The File System is the New Command Line
...which is to say for geeks only. Normal people need not apply.
I tell my beginner computing students that a computer is an environment. These are the sort of students who are starting from first principles and need a couple of hours playing solitaire to get a handle on mouse control, you understand. The thing about an environment, I say, is that to learn how to operate in it, you must be immersed in that environment, you must experiment and play, see what works and what doesn't. You have to try everything to find out what the rules are.
Babies start out this way. They don't understand gravity or how it works but eventually, through trial and error, they will begin to get a grip on the rules and, at some point, be able to walk, run and catch a ball with no problem. In the same way, the longer you use a computer and the more things you try, the simpler and easier it becomes, even to do new things (as long as they follow the same rules).

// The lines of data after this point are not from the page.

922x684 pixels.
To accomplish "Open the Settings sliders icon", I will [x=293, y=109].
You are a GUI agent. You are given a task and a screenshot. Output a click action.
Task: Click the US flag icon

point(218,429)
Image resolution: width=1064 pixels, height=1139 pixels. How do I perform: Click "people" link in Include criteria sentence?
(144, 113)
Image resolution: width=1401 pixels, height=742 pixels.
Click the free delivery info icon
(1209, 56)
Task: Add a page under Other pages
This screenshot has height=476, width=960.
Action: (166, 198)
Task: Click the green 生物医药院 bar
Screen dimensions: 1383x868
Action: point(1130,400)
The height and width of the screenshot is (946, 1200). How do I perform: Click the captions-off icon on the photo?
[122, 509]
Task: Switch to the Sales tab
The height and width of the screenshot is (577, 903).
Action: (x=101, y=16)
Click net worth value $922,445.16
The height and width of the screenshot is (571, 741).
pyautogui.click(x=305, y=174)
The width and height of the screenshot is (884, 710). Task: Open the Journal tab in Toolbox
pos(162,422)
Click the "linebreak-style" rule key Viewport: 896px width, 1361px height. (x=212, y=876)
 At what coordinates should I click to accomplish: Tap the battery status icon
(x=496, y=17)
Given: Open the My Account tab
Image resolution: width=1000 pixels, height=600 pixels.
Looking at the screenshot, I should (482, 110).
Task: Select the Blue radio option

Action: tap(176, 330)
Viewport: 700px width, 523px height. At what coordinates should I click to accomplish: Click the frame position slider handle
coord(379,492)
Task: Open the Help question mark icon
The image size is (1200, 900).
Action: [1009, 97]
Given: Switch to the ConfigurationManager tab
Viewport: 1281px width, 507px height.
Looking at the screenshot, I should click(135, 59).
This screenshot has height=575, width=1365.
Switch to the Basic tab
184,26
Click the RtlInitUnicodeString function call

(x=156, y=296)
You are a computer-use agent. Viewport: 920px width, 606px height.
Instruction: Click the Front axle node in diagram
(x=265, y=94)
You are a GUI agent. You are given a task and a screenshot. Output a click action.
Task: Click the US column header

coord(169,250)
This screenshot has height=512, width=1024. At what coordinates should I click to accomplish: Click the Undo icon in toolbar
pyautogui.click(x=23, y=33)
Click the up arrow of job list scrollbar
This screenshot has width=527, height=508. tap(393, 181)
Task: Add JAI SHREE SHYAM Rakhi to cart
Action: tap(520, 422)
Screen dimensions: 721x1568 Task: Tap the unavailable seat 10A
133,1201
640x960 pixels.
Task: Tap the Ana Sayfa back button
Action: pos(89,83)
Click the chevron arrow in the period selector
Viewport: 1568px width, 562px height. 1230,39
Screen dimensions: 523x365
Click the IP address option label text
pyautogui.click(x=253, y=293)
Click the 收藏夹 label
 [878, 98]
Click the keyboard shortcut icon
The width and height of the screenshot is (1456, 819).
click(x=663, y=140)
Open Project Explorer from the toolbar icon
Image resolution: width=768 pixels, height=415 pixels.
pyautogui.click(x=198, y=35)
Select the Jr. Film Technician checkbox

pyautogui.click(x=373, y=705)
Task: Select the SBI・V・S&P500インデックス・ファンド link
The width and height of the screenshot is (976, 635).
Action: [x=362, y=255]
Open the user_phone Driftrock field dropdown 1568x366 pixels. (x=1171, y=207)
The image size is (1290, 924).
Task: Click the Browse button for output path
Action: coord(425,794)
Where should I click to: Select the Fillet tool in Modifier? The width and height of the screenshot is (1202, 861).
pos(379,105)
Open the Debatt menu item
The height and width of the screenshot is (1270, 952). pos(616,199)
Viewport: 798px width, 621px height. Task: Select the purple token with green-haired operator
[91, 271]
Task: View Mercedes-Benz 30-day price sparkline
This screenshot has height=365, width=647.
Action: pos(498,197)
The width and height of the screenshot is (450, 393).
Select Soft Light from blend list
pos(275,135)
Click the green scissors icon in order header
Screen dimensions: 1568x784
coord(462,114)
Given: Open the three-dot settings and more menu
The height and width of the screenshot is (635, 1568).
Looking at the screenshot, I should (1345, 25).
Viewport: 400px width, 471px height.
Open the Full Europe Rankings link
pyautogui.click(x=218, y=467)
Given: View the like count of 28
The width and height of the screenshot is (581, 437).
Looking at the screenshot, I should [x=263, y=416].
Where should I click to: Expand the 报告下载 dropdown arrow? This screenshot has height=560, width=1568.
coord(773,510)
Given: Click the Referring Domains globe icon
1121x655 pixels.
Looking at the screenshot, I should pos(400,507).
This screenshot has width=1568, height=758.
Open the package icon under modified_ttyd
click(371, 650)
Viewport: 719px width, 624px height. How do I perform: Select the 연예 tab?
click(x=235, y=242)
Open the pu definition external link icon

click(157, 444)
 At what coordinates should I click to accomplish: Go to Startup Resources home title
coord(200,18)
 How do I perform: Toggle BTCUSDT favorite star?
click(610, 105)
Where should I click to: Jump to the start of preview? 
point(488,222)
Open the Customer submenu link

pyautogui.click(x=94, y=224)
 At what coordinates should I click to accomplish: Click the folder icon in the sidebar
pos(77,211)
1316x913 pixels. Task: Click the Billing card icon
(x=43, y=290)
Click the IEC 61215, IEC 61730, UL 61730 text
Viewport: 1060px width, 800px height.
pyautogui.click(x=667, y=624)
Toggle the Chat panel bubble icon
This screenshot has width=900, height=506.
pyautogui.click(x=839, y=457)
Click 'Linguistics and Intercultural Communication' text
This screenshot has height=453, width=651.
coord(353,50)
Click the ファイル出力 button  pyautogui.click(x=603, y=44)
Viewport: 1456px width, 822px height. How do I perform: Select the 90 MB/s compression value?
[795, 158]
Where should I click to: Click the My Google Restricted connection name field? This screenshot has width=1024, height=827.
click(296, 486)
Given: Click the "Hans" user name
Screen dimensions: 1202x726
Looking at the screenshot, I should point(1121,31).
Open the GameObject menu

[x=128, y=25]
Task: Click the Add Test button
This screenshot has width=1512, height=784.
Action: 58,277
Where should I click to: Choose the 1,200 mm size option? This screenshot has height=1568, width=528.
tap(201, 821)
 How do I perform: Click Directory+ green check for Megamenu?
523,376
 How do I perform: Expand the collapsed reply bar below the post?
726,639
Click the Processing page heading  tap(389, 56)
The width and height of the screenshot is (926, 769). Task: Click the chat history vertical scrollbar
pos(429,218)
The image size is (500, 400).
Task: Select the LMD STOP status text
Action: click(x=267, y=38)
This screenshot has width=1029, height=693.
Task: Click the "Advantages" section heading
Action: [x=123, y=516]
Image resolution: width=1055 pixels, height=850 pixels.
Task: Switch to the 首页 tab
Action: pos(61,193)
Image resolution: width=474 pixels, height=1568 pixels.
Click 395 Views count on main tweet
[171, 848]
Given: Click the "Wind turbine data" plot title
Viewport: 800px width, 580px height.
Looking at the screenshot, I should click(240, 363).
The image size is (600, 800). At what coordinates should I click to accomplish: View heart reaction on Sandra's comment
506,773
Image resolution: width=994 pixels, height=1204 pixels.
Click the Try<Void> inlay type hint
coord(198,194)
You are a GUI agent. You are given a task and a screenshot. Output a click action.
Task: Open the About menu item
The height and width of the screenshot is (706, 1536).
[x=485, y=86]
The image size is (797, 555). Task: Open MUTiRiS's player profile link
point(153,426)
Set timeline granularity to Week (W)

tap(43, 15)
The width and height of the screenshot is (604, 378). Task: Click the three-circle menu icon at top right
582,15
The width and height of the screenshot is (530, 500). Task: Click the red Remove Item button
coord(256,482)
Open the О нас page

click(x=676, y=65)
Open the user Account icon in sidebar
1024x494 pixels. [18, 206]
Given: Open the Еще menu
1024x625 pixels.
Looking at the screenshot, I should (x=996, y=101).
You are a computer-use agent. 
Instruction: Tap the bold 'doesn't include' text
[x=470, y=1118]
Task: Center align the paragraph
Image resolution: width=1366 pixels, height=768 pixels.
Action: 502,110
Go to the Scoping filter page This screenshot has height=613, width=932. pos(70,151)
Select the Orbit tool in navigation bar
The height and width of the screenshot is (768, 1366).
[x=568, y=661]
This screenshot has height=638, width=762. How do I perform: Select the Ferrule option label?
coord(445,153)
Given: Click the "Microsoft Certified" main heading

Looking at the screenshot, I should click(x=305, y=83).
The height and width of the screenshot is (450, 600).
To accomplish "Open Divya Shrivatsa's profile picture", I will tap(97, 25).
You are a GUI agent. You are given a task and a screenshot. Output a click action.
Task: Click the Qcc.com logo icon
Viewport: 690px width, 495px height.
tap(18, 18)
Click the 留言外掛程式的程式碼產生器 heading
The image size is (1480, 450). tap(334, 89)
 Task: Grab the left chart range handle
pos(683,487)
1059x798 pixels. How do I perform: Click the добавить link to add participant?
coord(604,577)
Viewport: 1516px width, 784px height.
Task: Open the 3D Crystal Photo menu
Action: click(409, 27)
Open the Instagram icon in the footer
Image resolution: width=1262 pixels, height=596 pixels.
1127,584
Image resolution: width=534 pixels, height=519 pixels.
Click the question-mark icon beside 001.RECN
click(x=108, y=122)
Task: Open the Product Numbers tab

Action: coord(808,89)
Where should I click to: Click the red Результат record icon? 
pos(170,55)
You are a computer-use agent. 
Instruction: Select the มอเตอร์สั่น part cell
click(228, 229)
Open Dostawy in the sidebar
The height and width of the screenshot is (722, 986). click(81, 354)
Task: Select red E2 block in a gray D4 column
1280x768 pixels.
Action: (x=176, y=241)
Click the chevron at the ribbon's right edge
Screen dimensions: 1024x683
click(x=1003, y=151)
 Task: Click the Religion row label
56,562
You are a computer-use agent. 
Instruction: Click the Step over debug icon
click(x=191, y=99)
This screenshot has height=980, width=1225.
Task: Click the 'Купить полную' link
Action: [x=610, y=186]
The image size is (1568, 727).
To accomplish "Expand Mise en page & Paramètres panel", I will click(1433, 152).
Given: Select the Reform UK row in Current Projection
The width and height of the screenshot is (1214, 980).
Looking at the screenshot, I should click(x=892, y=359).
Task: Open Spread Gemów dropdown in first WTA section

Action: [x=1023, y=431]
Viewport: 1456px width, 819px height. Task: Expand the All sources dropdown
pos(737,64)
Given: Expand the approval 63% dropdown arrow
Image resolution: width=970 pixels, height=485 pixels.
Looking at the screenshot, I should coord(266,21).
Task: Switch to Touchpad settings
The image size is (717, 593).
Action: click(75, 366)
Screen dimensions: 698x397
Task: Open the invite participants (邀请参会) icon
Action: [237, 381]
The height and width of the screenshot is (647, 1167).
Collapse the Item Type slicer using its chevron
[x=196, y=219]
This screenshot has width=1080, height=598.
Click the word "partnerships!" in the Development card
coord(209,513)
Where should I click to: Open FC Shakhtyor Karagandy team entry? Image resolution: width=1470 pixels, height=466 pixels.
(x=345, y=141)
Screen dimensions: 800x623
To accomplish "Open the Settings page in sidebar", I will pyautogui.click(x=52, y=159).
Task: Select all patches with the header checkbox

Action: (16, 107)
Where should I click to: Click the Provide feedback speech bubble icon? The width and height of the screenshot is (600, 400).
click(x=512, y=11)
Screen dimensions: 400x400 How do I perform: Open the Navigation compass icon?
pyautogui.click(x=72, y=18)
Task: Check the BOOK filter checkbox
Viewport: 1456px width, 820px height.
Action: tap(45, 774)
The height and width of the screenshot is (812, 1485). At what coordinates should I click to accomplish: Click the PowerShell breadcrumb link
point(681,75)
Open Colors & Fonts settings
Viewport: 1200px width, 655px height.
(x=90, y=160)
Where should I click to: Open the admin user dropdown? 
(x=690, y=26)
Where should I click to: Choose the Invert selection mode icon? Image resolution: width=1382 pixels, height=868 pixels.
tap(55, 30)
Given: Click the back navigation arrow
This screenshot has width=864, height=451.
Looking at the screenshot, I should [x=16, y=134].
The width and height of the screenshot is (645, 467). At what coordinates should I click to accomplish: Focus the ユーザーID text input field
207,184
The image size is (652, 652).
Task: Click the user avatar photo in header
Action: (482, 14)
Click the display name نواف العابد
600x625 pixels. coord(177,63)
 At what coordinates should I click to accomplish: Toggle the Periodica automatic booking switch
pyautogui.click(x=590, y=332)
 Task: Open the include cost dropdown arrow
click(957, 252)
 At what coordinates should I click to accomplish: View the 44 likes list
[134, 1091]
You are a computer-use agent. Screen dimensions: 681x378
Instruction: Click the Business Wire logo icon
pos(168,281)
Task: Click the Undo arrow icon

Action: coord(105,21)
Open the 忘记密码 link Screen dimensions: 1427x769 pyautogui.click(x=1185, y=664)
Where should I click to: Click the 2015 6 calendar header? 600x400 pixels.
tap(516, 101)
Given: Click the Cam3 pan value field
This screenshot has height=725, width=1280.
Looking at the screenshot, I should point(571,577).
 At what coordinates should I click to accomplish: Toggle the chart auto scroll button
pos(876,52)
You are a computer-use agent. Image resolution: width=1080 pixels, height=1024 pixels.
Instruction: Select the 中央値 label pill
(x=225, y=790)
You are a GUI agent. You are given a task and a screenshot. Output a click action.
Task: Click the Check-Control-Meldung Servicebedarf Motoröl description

However, there is still a steep learning curve and this is because computers don't follow the same rules that we do. We grew up in a physical world where objects are arranged spatially and obey Newton's laws. Millions of years of evolution has tasked our brains with operating effectively in this world.
A computer? They operate like a complicated, recursive filing cabinet you can only access remotely with a weird pointing device. The idea of filing things in drawers has only been around a few hundred years. Our brains might be able to do it but they're not programmed for it at a fundamental level.
The point is that to consider a computer to be intuitive and easy, you have to have a certain mind set - organised, logical and able to consider a 2D screen to be a faux 3D environment with overlapping windows. That's not nearly intuitive enough, though, and it excludes too many people.
So, what do you need for anyone to consider a computer to be intuitive? Well, it needs to mirror the real world, to be arranged spatially and respond to physics. It also needs to mirror how we think, to focus on one task at a time and have the work and the tools available in the same place.
And this is the point where you probably figure out where I'm going.
On an iPhone and iPad you don't go into a sub-folder inside a folder inside a folder inside your home folder to find what you want - you just go right or left. You don't have to run software and then find the file you want - they're kept together in the same place. And you don't have to shuffle different tasks and windows around because you focus on only one task at a time.
It works how we work and how the world works, and it's why a two year old child can use an iPhone.
But no file system? No multi-tasking? It's pretty scary stuff if you're a geek. We can think in terms of filing cabinets and enjoy having all that control (I don't let iTunes manage my music files for me, for example).
But you know what? We used to love the command line, too.